You may not care about Justin Bieber's laptop YouTube karaoke set at Coachella this past weekend, but you probably heard a little something about the strange performance. Even if you think you're above petty gossip, we are all connected in the great circle of cancel culture, whether we like it or not.

AI tools like Google Gemini can generate comprehensive breakdowns of what's happening in pop culture land and help you understand the new and frightening language associated with these events.

I asked Gemini to give me a 360-degree look at the debate over whether Bieber's Coachella performance was genius or lazy.

A screenshot of a prompt and response from Gemini AI about the Justin Bieber Coachella performance
Gemini/Screenshot by CNET
A screenshot of a prompt and response from Gemini AI about the Justin Bieber Coachella performance
Gemini/Screenshot by CNET

I also asked Gemini to explain to me the terms "looksmaxxing," "mogging" and "subhuman" as they relate to the wave of thin young men with chiseled jawlines like Bieber and Timothée Chalamet.

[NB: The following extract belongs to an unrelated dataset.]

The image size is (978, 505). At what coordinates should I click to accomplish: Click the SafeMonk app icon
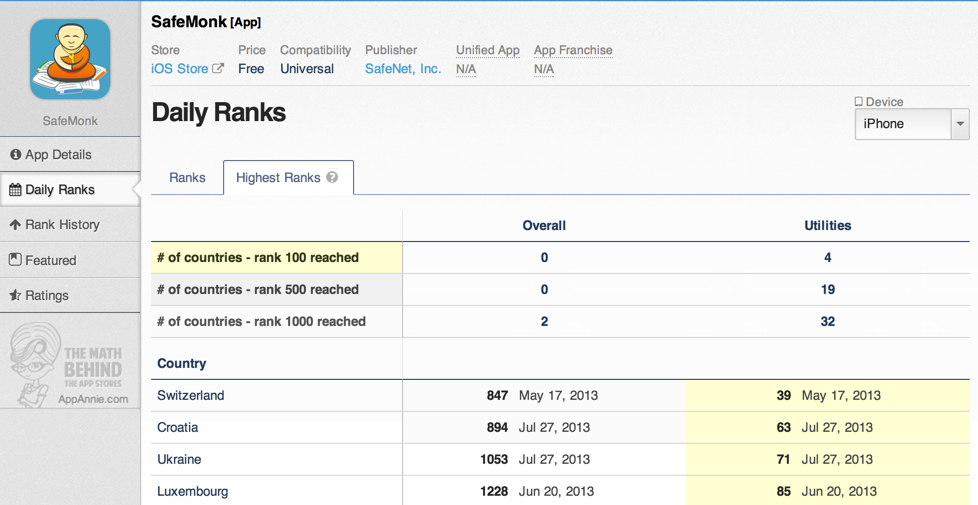point(70,60)
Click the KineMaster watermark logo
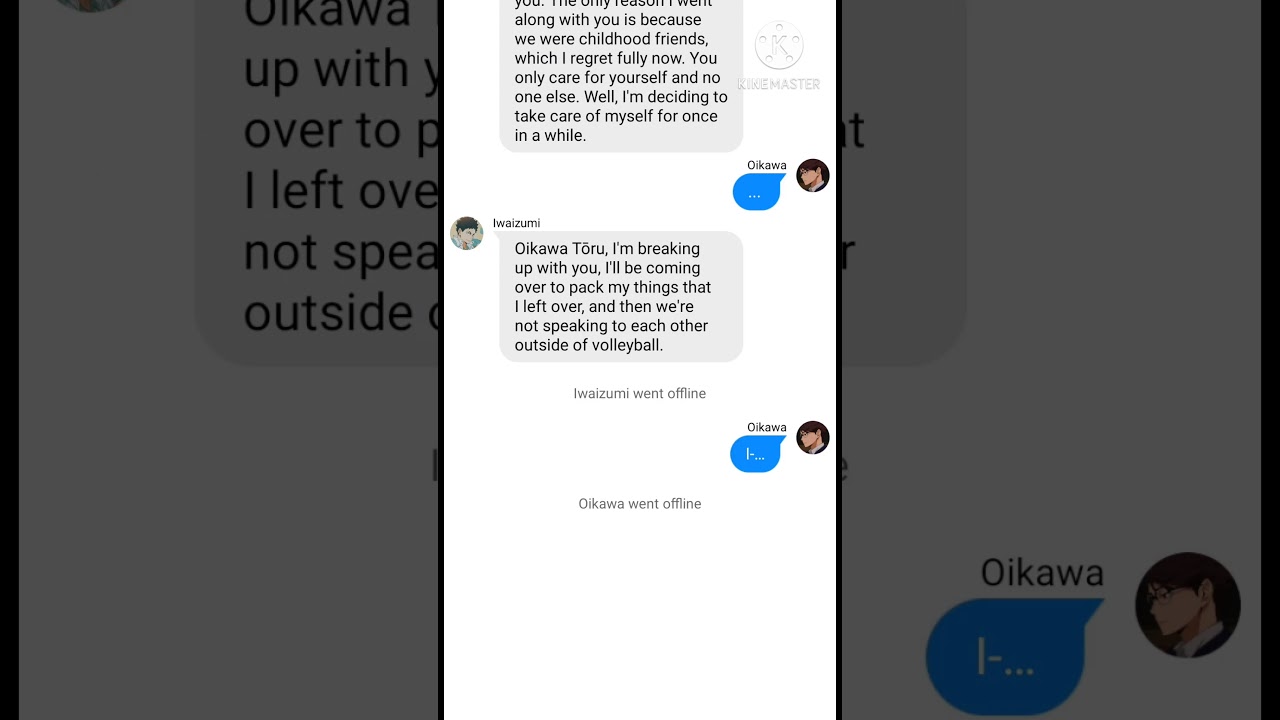The width and height of the screenshot is (1280, 720). (779, 46)
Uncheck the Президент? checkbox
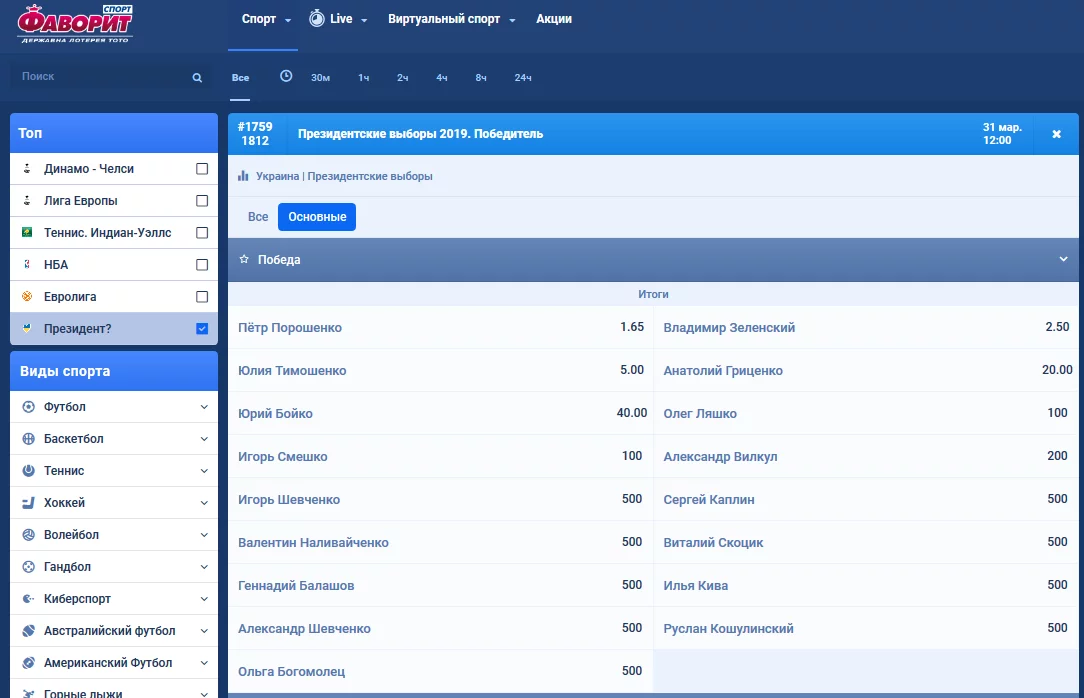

A screenshot of a prompt and response from Gemini AI about the latest slang words
Gemini/Screenshot by CNET
A screenshot of a prompt and response from Gemini AI about Timothee Chalamet's ballet comments
Gemini/Screenshot by CNET

I feel more informed about the whole thing, but honestly, at what cost?

Keep in mind, as always, that AI systems have been known to hallucinate and even generate completely fake headlines to fill space, so make sure you look at the sources of the pop culture rundowns they generate before publicly repeating what you've read.